SECTION 2.  Chapter 231 of the general laws, as so appearing,  is hereby amended, after section 60K  by adding the following new section:- 

Section 60L

Section 1. Except as provided in this section a person shall not commence an action against a provider of health care as defined in paragraph 7 of section 60 B of chapter 231 unless the person has given the health care provider written notice under this section of not less than 182 days notice before the action is commenced.

Section 2. The notice of intent to file a claim required under section 1 shall be mailed to the last known professional business address or residential address of the health care provider who is the subject of the claim.

Section 3.  The 182 day notice period in section 1 is shortened to 91 days if all of the following conditions exist:

The claimant has previously filed the 182 day notice required in  section 1 against another health care provider involved in the claim.

The 182 day notice period has expired as to the health care providers described in section 1.

The claimant has filed a complaint and commenced an action alleging medical malpractice against one or more of the health care providers described in subsection (a).

The claimant did not identify and could not have reasonably have identified a health care provider to which notice must be sent under section 1 as a potential party to the action before filing the complaint.

Section 4.  The notice given to a health car provider under this section shall contain a statement of at least all of the following:

The factual basis for the claim.

The applicable standard of care alleged by the claimant.

The manner in which it is claimed that the applicable standard of care was breached by the health care provider.

The alleged action that should have been taken to achieve compliance with the alleged standard of care.

The manner in which it is alleged the breach of the standard of care was the proximate cause of the injury claimed in the notice.

The names of all health care providers the claimant is notifying under this section in relation to the claim.

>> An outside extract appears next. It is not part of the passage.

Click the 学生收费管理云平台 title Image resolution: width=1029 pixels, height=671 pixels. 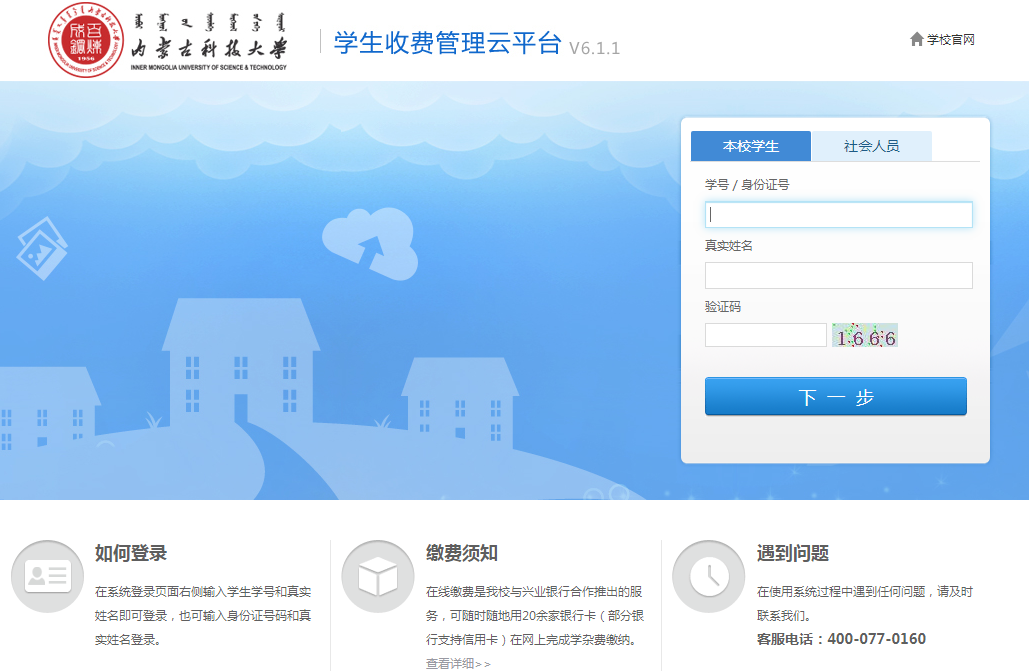(x=447, y=43)
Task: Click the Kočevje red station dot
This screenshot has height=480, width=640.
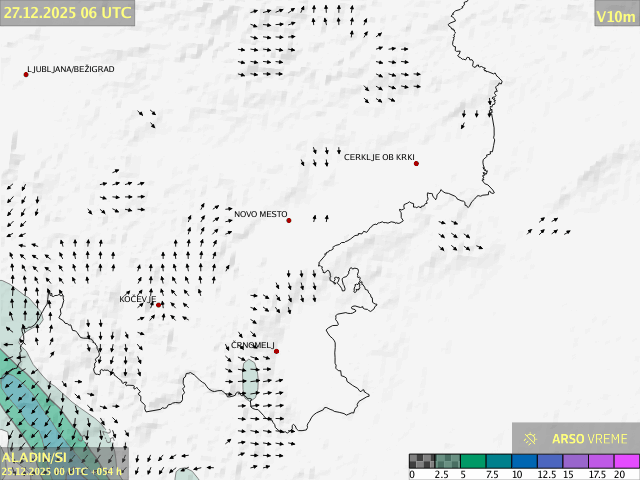Action: coord(158,305)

Section 5.  56 days after giving notice under this section, the claimant shall allow the health care provider receiving the notice access to all of the medical records related to the claim that are in the claimants control, and shall furnish release for any medical records related to the claim that are not in the claimants control, but of which the claimant has knowledge.    This subsection does not restrict a health care provider receiving notice under this section from communicating with other health care providers and acquiring medical records as permitted in section 291f.  This subsection does not restrict a patient’s right of access to his or her medical records under any other provision of law.

Within 154 days after receipt of notice under this section, the health care provider against whom the claim is made shall furnish to the claimant or his or her authorized representative a written response that contains a statement of each of the following:

The factual basis for the defense to the claim.

The standard of care that the health care provider claims to be applicable to the action and that the health care provider complied with that standard.

The manner in which it is claimed by the health care provider that there was compliance with the applicable standard of care.

The manner in which the health care provider contends that the alleged negligence of the health care provider was not the proximate cause of the claimant’s alleged injury or alleged damage. 

Section 6.  If the claimant does not receive the written response required under Section 5 within the required 154 day time period, the claimant may commence an action alleging medical malpractice upon the expiration of the 154 day period.

Section 7.  If at any time during the applicable notice period under this section a health care provider receiving notice under this section informs the claimant in writing that the health care provider does not intend to settle the claim s within the applicable notice period, the claimant may commence an action alleging medical malpractice against the health care provider, so long as the claim is not barred by the statue of limitations.